Gießen (ta). Ist die Grundlastfähigkeit in Bezug auf die Energieversorgung gesichert? Um diese Frage ging es am Montagabend bei einer weiteren Podiumsdiskussion zum 150-jährigen Bestehen der IHK Gießen-Friedberg. Die Antwort der drei dazu eingeladenen Experten lautete: Kurzfristig muss sich die deutsche Wirtschaft ebenso wie die Bevölkerung keine Sorgen um ihre Versorgungssicherheit machen.

Aber mittel- und langfristig drohen Engpässe nach dem Ausstieg aus der Kernenergie, dem vorgezogenen Kohleausstieg und ausbleibenden Gaslieferungen, wenn nicht rasch und konsequent umgesteuert wird.

»Das ist wie bei einem Ausstieg aus dem Flugzeug: Wir befinden uns im freien Fall und trösten uns damit, dass bis jetzt alles gut gegangen ist«, lautete die sarkastische Warnung von Prof.
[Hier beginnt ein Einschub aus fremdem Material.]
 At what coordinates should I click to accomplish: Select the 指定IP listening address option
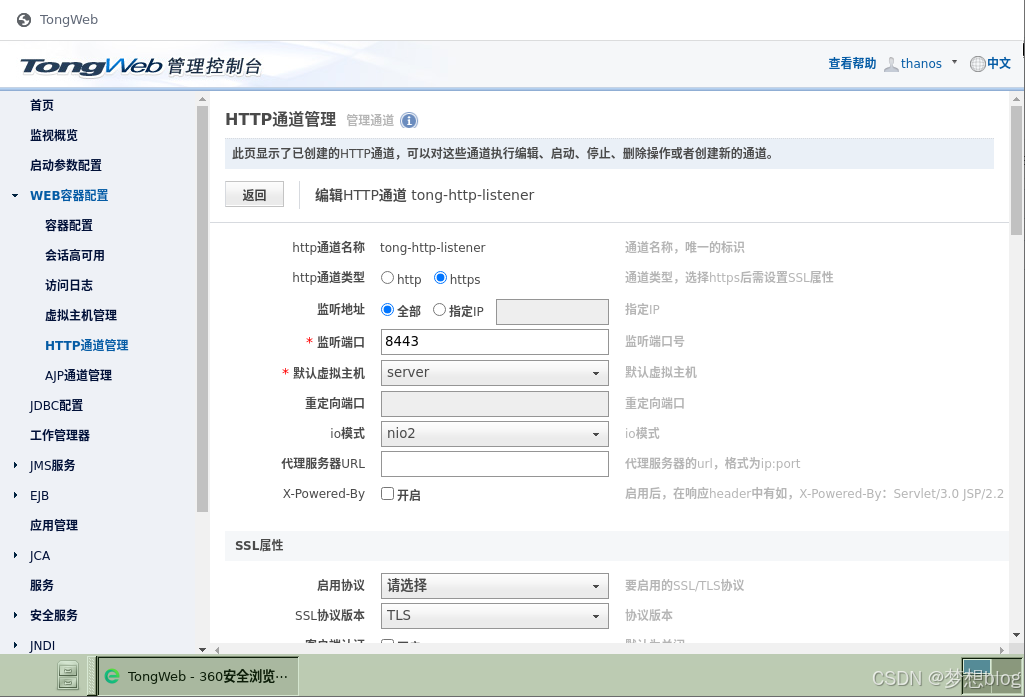[438, 310]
Harald Schwarz, der eine optimale Systemintegration als unverzichtbares Ziel bezeichnete und bedauerte, dass nun nachgearbeitet werden müsse, was in den letzten 15 Jahren versäumt wurde.

Die vorausgegangene Bestandsaufnahme mit vielen Grafiken durch den Lehrstuhlinhaber für Energieverteilung und Hochspannungstechnik an der Brandenburgischen Technischen Universität Cottbus war harte Kost für Nichtphysiker, also für die allermeisten Zuhörer im IHK-Plenarsaal. Eindruck hinterließ vor allem der immense Puffer-Unterschied bei den Energiearten: Der Jahresverbrauch beim Gas liegt derzeit bei 900 000 Gigawattstunden, für den Speicherkapazitäten von 2 500 000 Gwh zur Verfügung stehen. Der Lagervorrat reicht also für einige Monate. Der Stromverbrauch beläuft sich auf bei 500 000 Gwh, von dem aber nur 40 Gwh gespeichert werden können, also eine Pufferzone von 30 bis 60 Minuten.
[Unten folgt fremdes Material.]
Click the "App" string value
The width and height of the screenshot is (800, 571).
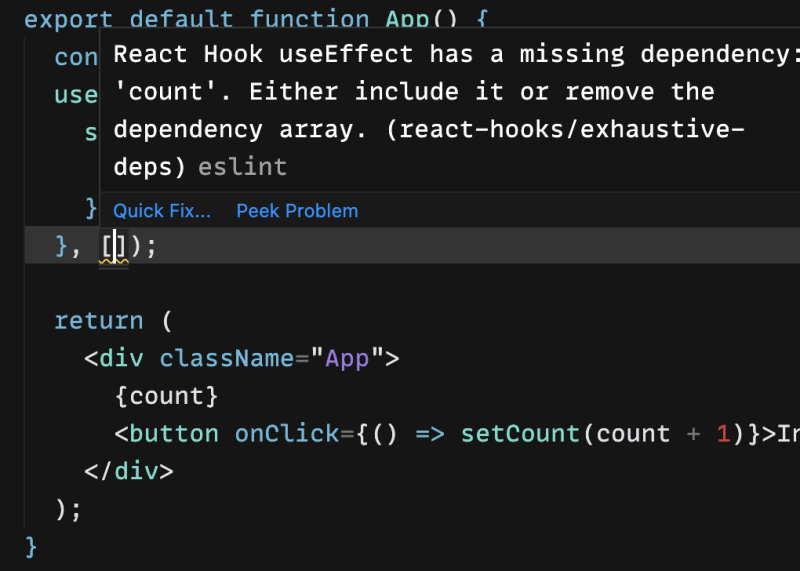(347, 358)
Um dennoch die notwendige Netzfrequenz aufrechterhalten zu können, sei das Land darauf angewiesen, sich mit Strom aus Kohle- und Kernkraftwerken aus dem Ausland zu versorgen. so Schwarz. Die politisch gewollte CO2-freie und autarke Stromerzeugung hierzulande allein durch regenerative Quellen (Biomasse, Geothermie sowie Wind und Sonne (trotz deren Effizienzschwankungen) zu erzielen, sei zwar möglich, doch werde die Entwicklung der benötigten Großtechnologien lange dauern. Technisch einfacher möglich wäre dies bei der Kernspaltung.

Um den Klimawandel zu bremsen, sei eine Transformation zu einem multimodalen Energiesystem weg vom CO2-Ausstoß unverzichtbar, betonte ebenfalls Prof. Peter Birkner. Welche Technologien für Großkraftwerke dabei lohnend sind, richte sich nach dem politischen Ordnungsrahmen aus, erläuterte der Geschäftsführer des Kasseler »House of Energy«, in dem Politik, Wirtschaft und Wissenschaft zusammengeführt werden. Immerhin könnte der Energiebedarf für Wärme und Verkehr durch eine effiziente Steuerung und Verbrauchseinsparungen um 40 Prozent reduziert werden.

Der Zeitplan für eine optimale und klimafreundliche Energieerzeugung sei sehr ehrgeizig, räumte des Weiteren auch Dr. Justus Brans vom Hessischen Ministerium für Wirtschaft und Energie auf Nachfrage von IHK-Präsident Rainer Schwarz ein. Die Genehmigungsverfahren für neue Anlagen müssten enorm verkürzt werden, wie es gerade beim Flüssiggas-Anleger in Wilhelmshaven vorbildlich geschehen sei. Allerdings könne über Flüssiggas nur zwei Drittel der bisher aus Russland bezogenen Gasmenge ausgeglichen werden, gab Birkner zu bedenken.